● **WHAT IS BEING ASKED**
Rewrite the stretch from the line containing "Click variable i" through the line containing "will click(8, 145).", putting "orange" in place of "yellow" and leaving everything else as it is.
▼
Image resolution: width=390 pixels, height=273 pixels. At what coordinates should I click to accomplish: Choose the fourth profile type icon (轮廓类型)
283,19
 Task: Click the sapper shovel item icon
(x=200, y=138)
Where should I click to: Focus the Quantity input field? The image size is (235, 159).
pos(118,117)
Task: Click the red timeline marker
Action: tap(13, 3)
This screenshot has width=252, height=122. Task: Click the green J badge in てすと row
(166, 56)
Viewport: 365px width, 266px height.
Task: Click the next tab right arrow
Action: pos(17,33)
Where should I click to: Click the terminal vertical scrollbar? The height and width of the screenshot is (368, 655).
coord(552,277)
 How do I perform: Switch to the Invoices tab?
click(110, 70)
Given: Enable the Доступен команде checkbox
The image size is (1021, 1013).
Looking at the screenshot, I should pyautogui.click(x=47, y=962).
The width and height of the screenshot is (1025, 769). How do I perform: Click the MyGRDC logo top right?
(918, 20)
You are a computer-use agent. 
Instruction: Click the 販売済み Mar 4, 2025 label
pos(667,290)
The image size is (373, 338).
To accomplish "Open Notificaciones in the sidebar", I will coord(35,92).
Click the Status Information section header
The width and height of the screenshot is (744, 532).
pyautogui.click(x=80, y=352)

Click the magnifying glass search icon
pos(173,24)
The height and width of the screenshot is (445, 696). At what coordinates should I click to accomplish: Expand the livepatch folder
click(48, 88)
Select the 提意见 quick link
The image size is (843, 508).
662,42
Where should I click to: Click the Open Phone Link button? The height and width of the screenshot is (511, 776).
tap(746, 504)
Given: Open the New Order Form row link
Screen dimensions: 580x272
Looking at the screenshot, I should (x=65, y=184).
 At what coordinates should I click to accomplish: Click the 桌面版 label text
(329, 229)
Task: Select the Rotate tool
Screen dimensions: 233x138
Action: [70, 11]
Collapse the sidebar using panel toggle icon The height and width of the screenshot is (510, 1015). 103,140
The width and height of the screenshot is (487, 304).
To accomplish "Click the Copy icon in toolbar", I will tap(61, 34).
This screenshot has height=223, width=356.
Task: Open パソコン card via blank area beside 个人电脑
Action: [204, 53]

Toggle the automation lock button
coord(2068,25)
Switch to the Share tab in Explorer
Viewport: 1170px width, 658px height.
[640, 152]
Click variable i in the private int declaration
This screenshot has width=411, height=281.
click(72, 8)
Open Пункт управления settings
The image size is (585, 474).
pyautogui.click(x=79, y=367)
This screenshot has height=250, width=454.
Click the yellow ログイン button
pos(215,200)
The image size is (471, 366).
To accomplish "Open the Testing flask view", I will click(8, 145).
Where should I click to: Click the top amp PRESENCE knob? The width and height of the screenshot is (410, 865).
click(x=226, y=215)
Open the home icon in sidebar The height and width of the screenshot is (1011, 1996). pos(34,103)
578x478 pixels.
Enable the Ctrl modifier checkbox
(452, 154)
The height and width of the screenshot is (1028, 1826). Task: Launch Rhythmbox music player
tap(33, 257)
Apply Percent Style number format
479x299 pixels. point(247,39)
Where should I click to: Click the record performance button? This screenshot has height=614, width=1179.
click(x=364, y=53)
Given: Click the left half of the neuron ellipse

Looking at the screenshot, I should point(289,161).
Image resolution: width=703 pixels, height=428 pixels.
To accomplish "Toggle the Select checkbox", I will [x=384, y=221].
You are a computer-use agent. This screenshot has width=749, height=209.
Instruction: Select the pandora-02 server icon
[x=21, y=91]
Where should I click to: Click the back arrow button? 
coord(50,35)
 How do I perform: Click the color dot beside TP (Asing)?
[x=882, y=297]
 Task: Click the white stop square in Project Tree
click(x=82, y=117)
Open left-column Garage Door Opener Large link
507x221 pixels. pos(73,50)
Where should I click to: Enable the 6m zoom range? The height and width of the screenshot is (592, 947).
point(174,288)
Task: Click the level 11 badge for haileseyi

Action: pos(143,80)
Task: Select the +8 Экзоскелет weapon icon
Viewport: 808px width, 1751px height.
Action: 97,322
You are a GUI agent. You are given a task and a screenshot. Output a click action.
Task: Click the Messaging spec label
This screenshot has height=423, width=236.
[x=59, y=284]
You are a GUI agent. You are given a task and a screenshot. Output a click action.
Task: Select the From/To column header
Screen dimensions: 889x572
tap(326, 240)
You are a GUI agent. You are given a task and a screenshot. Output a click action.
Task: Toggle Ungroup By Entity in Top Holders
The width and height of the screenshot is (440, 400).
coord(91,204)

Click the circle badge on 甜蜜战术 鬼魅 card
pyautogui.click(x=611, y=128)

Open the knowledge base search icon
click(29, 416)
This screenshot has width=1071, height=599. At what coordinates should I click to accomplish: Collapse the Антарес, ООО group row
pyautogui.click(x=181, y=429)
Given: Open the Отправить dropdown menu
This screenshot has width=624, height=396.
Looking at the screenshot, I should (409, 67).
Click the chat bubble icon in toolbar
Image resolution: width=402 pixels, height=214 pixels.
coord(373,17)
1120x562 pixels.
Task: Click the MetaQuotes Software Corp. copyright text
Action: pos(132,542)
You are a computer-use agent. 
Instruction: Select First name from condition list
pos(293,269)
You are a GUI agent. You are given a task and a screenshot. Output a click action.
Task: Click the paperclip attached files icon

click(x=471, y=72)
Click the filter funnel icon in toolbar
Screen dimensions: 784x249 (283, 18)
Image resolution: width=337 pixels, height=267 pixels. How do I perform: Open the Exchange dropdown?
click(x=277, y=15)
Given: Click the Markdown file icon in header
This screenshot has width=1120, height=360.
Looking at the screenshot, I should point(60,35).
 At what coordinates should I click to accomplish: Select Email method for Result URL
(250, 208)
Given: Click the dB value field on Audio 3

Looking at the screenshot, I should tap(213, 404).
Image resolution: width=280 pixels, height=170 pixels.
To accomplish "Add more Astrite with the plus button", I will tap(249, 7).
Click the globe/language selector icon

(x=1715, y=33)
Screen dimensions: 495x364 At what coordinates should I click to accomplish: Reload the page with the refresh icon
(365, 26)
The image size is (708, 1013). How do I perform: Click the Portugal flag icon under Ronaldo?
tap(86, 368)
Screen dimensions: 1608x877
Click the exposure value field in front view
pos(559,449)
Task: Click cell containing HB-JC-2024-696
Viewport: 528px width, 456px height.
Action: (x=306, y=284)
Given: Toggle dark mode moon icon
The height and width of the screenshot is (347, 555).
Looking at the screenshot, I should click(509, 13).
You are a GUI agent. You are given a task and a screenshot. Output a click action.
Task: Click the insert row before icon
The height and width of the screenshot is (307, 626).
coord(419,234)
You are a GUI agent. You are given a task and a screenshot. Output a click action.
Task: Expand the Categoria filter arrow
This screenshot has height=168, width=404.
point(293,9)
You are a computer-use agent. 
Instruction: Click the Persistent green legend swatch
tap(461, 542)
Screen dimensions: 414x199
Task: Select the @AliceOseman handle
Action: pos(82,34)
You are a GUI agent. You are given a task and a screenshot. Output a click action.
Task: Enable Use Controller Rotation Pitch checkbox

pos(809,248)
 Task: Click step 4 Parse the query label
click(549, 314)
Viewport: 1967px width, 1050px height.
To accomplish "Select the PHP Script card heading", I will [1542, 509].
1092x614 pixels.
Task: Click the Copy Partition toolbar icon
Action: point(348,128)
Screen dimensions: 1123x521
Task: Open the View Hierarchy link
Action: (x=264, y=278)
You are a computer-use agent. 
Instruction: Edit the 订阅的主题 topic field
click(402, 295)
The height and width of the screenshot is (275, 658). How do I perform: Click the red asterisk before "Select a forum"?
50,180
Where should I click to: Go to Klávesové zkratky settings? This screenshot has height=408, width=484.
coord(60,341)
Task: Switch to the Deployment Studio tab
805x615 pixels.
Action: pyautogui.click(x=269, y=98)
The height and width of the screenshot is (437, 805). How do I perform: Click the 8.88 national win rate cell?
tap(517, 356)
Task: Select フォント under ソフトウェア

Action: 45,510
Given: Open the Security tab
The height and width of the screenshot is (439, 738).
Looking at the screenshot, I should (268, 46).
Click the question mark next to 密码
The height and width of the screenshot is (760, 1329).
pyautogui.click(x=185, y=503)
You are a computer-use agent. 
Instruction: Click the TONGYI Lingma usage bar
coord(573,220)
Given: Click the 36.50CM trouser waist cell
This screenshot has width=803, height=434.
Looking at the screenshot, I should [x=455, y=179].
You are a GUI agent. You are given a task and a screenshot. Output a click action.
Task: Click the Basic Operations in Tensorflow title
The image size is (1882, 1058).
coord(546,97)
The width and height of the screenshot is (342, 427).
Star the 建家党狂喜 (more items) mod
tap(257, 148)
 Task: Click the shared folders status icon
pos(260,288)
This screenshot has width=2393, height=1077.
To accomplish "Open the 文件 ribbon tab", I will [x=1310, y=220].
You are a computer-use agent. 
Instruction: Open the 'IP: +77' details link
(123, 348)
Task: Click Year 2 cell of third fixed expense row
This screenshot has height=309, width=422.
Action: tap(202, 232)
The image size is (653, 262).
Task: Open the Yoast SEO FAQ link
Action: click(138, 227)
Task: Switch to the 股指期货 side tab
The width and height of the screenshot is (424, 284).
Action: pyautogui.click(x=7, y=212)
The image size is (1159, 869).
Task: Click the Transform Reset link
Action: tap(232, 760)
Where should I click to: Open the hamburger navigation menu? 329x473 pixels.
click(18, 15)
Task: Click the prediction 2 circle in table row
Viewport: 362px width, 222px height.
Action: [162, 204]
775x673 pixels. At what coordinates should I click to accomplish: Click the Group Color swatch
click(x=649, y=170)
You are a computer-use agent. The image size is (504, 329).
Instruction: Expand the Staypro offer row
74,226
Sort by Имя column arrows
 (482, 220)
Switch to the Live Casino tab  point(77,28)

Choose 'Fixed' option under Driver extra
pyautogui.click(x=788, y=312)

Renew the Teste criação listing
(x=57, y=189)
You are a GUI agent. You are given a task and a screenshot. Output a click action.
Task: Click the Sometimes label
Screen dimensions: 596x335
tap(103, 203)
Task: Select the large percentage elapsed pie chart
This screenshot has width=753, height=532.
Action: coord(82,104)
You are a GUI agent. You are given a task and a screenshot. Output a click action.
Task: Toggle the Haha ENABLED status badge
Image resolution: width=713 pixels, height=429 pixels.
▲
● **RESULT OF THIS EXERCISE**
Click variable i in the private int declaration
This screenshot has width=411, height=281.
click(72, 8)
Open Пункт управления settings
The image size is (585, 474).
pyautogui.click(x=79, y=367)
This screenshot has height=250, width=454.
Click the orange ログイン button
pos(215,200)
The image size is (471, 366).
To accomplish "Open the Testing flask view", I will click(8, 145).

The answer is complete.